En même temps que l’indispensable Sur Marcel Duchamp et encore bien plus rare que ce volume fondateur, le lecteur peut désormais aisément se délecter de Masque à lame, le seul ensemble poétique jamais composé par Lebel.

 

Durant son établissement à New York, il y fait également la connaissance décisive d’Isabelle Waldberg (1911-1990), laquelle occupera plus tard l’atelier prêté par Duchamp, 11 rue Larrey.

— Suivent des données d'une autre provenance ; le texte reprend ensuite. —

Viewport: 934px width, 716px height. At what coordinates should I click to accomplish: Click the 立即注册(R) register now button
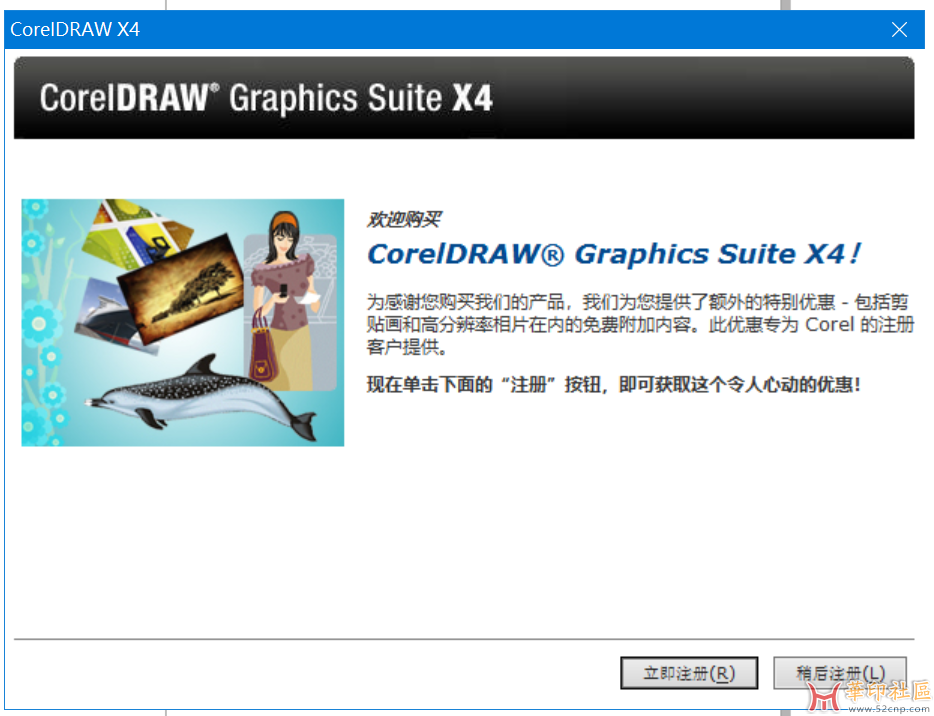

Isabelle sculpte alors avec des baguettes de buis, dans une certaine filiation avec Giacometti, celui qui réalise en 1932 le Palais à quatre heures du matin. Elle se montre aussi particulièrement attentive, comme ses amis surréalistes, aux masques esquimos découverts chez un antiquaire de New York, tout en s’inspirant des cartes des courants maritimes mises au point par les navigateurs de Colombie britannique. Sept de ses assemblages précaires, délimitant le vide dans un contexte historique (1943) où l’espoir de plénitude demeure encore éloigné, sont accompagnés des constructions verbales de Robert Lebel : faux points fixes alors que tout vacille et tremble au moindre souffle. Il en va d’une véritable conspiration contre la stabilité. Les mots font très bien l’amour ; spectacle grisant. Prière de ne pas s’en priver.

 

La plaquette spiralée noire avec sa large étiquette jaune d’or reproduit avec soin l’édition originale alors publiée par Ivan Goll (1891-1950); ce dernier animait la revue Hémisphère, à laquelle Robert Lebel participa, à l’instar d’autres surréalistes. Ces deux publications annoncent l’édition prochaine des oeuvres complètes de Robert Lebel en quatre tomes, mise en chantier par l’audacieux Mamco.